Copy the lines of the data below exactly, from the start of the data through the line that contains "center [792, 182].".

**Stored data:**
==*==
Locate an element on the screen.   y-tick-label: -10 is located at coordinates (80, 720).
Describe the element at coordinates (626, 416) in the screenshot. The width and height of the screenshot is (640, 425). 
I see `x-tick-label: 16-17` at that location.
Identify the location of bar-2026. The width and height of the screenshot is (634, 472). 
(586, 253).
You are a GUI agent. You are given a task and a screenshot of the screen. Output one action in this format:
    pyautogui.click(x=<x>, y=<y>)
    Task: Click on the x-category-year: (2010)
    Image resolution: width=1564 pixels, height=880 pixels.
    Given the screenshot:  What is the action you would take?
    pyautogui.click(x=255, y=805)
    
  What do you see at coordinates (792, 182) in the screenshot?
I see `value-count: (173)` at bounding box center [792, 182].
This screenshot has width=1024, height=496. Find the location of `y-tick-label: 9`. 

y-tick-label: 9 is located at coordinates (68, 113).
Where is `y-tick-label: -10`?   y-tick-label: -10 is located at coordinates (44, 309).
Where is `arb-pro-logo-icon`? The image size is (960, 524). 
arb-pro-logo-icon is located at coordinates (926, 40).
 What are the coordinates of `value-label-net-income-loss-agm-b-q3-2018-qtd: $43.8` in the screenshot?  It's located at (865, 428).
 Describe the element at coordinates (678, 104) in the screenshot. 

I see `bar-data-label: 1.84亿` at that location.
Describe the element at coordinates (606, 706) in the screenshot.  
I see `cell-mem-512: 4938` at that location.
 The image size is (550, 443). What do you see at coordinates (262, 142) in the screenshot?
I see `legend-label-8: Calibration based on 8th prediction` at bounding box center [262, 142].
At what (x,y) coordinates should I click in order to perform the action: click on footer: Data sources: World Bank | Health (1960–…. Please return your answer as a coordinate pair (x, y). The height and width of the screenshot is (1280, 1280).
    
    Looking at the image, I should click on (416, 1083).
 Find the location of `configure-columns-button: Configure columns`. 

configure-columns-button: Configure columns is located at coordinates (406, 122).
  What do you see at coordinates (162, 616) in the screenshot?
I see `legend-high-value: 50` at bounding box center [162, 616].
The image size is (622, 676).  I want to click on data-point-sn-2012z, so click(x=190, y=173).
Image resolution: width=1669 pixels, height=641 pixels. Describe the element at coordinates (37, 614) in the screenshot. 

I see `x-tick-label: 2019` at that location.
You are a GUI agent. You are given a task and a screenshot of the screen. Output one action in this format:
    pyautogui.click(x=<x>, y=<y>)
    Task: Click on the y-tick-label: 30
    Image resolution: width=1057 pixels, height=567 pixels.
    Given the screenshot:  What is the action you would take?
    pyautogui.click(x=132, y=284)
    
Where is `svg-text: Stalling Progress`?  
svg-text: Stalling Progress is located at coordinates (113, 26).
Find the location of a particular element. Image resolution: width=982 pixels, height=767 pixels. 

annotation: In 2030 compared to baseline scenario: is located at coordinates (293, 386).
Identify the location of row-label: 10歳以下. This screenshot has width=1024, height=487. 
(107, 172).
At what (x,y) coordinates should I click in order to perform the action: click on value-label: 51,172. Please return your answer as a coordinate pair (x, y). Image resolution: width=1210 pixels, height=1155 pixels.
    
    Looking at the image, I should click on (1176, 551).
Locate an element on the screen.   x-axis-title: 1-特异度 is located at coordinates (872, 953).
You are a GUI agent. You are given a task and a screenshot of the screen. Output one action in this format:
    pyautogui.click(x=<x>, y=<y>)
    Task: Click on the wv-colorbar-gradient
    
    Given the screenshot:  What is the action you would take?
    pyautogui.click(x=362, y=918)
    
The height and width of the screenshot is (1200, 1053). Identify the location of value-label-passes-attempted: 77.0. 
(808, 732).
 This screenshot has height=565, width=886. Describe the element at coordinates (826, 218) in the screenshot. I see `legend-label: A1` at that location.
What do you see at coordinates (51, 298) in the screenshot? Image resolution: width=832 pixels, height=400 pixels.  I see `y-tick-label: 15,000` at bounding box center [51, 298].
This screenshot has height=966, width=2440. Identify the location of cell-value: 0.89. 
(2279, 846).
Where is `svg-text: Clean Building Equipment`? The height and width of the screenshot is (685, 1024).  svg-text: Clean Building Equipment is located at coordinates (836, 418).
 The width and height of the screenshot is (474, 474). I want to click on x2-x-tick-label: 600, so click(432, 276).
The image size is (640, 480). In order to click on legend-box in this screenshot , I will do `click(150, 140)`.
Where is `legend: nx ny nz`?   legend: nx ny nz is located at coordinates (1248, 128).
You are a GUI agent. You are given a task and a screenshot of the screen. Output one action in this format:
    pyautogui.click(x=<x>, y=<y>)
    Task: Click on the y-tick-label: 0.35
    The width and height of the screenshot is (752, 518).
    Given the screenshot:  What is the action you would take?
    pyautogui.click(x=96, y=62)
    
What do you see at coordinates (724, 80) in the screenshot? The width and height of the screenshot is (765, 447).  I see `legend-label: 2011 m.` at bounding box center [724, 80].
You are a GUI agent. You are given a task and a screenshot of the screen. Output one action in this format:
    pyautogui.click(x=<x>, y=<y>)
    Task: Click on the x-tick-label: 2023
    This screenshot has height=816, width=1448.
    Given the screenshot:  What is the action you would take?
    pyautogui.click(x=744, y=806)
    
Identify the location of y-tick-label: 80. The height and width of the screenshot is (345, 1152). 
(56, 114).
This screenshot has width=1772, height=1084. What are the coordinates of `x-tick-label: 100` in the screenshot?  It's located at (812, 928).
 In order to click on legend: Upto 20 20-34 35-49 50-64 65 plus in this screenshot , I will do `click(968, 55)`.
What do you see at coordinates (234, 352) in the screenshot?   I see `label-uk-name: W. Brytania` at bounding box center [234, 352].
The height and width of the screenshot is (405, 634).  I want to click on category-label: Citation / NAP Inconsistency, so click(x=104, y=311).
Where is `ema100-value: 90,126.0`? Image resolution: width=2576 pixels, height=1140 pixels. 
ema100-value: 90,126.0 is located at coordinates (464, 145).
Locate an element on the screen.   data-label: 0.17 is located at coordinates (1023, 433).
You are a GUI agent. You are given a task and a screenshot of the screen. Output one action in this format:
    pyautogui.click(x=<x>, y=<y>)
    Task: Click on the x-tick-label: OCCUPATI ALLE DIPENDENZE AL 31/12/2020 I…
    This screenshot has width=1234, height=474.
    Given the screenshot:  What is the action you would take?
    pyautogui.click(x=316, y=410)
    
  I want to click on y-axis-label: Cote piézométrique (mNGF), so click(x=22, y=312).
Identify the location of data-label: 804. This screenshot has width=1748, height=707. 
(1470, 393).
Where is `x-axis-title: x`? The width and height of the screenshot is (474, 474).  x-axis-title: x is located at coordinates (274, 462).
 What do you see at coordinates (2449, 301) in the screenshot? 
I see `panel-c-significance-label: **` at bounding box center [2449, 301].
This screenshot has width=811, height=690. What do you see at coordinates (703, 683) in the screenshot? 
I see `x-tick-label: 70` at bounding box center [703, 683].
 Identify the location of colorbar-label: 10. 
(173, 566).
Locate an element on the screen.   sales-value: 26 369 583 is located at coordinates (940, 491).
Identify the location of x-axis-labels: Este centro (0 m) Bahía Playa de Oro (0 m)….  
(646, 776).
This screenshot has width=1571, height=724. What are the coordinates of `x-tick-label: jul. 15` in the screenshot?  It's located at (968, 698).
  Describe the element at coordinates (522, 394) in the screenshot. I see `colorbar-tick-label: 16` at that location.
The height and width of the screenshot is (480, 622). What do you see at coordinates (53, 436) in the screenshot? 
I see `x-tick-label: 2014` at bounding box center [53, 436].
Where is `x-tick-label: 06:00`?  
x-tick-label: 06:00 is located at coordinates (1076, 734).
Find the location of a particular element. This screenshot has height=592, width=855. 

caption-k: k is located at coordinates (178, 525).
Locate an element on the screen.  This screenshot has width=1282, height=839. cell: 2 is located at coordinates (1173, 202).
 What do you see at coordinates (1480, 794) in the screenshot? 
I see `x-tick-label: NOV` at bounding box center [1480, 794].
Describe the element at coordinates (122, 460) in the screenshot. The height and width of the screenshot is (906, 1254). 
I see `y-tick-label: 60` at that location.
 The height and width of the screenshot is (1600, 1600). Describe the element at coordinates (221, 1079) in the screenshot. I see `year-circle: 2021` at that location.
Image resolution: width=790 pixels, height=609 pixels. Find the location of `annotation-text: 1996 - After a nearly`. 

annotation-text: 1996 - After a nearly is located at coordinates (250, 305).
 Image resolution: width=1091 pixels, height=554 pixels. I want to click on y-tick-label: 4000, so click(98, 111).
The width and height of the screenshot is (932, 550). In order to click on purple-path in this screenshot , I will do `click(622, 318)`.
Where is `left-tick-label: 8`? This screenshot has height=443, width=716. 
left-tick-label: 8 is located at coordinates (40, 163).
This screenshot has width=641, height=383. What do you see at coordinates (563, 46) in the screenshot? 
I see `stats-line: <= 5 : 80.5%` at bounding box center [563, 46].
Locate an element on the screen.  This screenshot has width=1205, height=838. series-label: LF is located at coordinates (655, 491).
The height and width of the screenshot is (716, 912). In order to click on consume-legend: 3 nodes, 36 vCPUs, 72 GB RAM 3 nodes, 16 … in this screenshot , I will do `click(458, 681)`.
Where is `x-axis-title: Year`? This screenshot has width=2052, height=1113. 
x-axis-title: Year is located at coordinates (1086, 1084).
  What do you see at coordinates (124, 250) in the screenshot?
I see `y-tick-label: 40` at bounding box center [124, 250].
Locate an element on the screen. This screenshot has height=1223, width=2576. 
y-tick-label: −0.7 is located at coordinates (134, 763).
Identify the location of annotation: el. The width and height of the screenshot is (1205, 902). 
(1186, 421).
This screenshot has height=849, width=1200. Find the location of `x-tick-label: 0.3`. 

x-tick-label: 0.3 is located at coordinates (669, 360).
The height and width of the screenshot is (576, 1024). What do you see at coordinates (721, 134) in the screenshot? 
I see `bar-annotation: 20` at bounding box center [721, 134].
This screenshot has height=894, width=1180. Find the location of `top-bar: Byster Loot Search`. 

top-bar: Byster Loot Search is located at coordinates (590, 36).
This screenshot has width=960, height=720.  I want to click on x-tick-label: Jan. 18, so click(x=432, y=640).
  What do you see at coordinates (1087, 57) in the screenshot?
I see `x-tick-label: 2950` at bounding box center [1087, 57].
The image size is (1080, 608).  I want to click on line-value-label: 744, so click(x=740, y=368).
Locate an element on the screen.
==*==
**ANSWER SPACE:**
Locate an element on the screen.   y-tick-label: -10 is located at coordinates (80, 720).
Describe the element at coordinates (626, 416) in the screenshot. The width and height of the screenshot is (640, 425). 
I see `x-tick-label: 16-17` at that location.
Identify the location of bar-2026. The width and height of the screenshot is (634, 472). 
(586, 253).
You are a GUI agent. You are given a task and a screenshot of the screen. Output one action in this format:
    pyautogui.click(x=<x>, y=<y>)
    Task: Click on the x-category-year: (2010)
    Image resolution: width=1564 pixels, height=880 pixels.
    Given the screenshot:  What is the action you would take?
    pyautogui.click(x=255, y=805)
    
  What do you see at coordinates (792, 182) in the screenshot?
I see `value-count: (173)` at bounding box center [792, 182].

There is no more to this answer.